Görev listesi:
A – Çocuksuzluk hikâyesinde köylüler kayınpedere takılırken ona hangi adla sesleniyor?
B – Aşağıdaki çocuksuzluk hikâyesini son cümlesinden sonrasını yazarak sürdürün.

Metin bölümü:
“Eşim askerden döndükten sonra da ikizlerimiz oldu. Hem de biri kız biri oğlan…”
Kayınpederimin, evliliğinden uzun seneler geçmesine rağmen bir türlü çocuğu olmaz. Hemen her evli için psikolojik bir dert olan çocuksuzluk, kayınpederimi de üzüyor... Bir de köylünün kendisine şaka yollu takılması yok mu, kahroluyor…
“Yahu İbrahim niçin bu kadar çalışıyorsun, çoluk çocuk yok kime bırakacaksın?”
Kayınpederim gözü arkada kalarak askere gidiyor. Ama helal olsun hanımı yani kaynanam büyük bir sadakatle kocasının yolunu gözlüyor. Askerlik o zaman şimdiki gibi kısa süre de değil… İki üç sene sonra askerden dönüyor ama başı önde… Niye? Çünkü çocukları olmuyor…
“Kime danışalım, hangi doktora gidelim” diye sorarken bir yakınları o yıllarda Samsun’da ün yapmış bir hekimi tavsiye ediyor... Hiç bekletmeden gidiyorlar doktora. Tahlil tetkik derken doktor diyor ki:
“Sizin çocuğunuzun olma ihtimali çok zayıf, mevcut hâlde zannetmiyorum ki olsun. Ama Allah’tan ümit kesilmez...”

Veri kesiti:
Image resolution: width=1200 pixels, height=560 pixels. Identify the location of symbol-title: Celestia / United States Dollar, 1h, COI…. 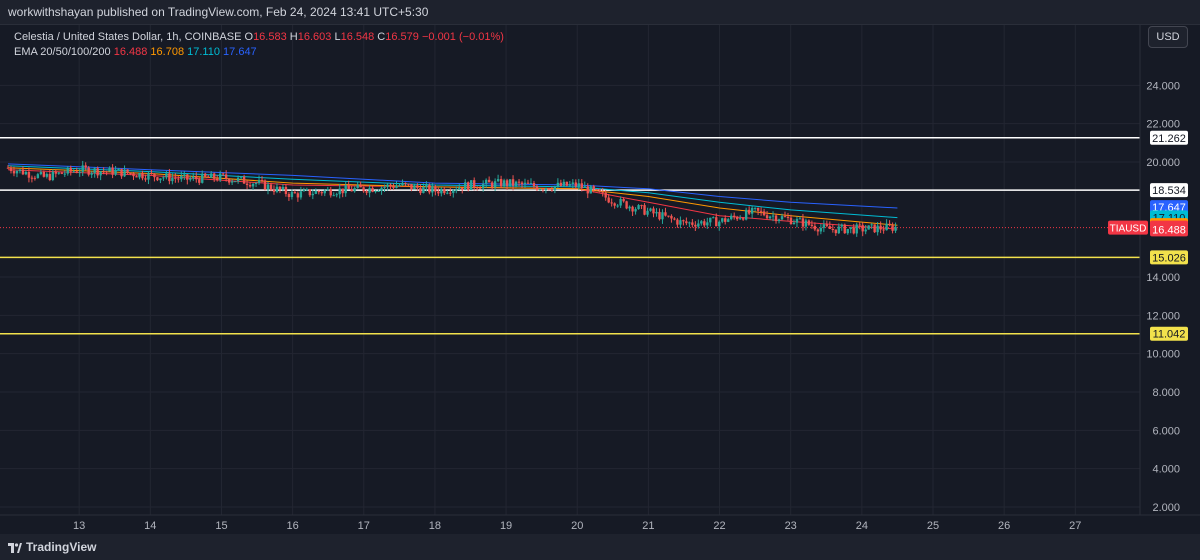
(128, 37).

Sonuçlar:
A – İbrahim

B –
Kayınpederim bu sonuca çok içerliyor. O kadar üzülüyor ki yemekten içmekten kesiliyor... Artık her şeyden ümidi kestikleri bir sürede bir kız çocukları dünyaya geliyor. Aman ne kadar seviniyorlar… Çocukcağızı yere göre sığdıramıyorlar… Ama veren de hak alan da Hak… Yavrucak 15 günlükken ölüyor…
Yavrularının peşinden günlerce ağlıyorlar… Fakat kayınpederimi teselli eden bir şey var artık: “Bundan sonra kimse bana çocuksuz diyemez. ‘Oldu da öldü’ derler...”
Bu rahatlıktan mıdır nedir, aradan iki üç sene geçtiğinde Mevla’m onlara bir de erkek çocuk nasip ediyor. Akikasını kesiyorlar, dualar ediliyor… Bu oğulları Allaha şükür büyüyor… Kayınpederimin tek umudu oğlu… Hanımına diyor ki:
“Gel çocuğu askere gitmeden önce evlendirelim...”
Hanım da “he” deyince oğlunu benimle evlendirdiler… Hakikaten eşim askere gitmeden bir oğlumuz oldu. Dedesi o kadar çok seviyordu ki âdeta üzerine titriyordu. Eşim askerden döndükten sonra da ikizlerimiz oldu. Hem de biri kız biri oğlan…
Dedeleri emekli olduktan sonra sabahtan akşama kadar onlarla ilgilendi. Ama kısmetimiz İstanbul’da imiş buralara geldik. Kayınpederim arkamızdan çocuklar gibi ağlamıştı… Dedik ki: “Her bayram her tatil senin yanındayız...” Çok şükür her bayram elini öpmeye götürdük onları…
Şimdi hepsi rahmetlik oldu ama biz bu âdetimizi devam ettiriyoruz. Kakirlerine gidiyoruz...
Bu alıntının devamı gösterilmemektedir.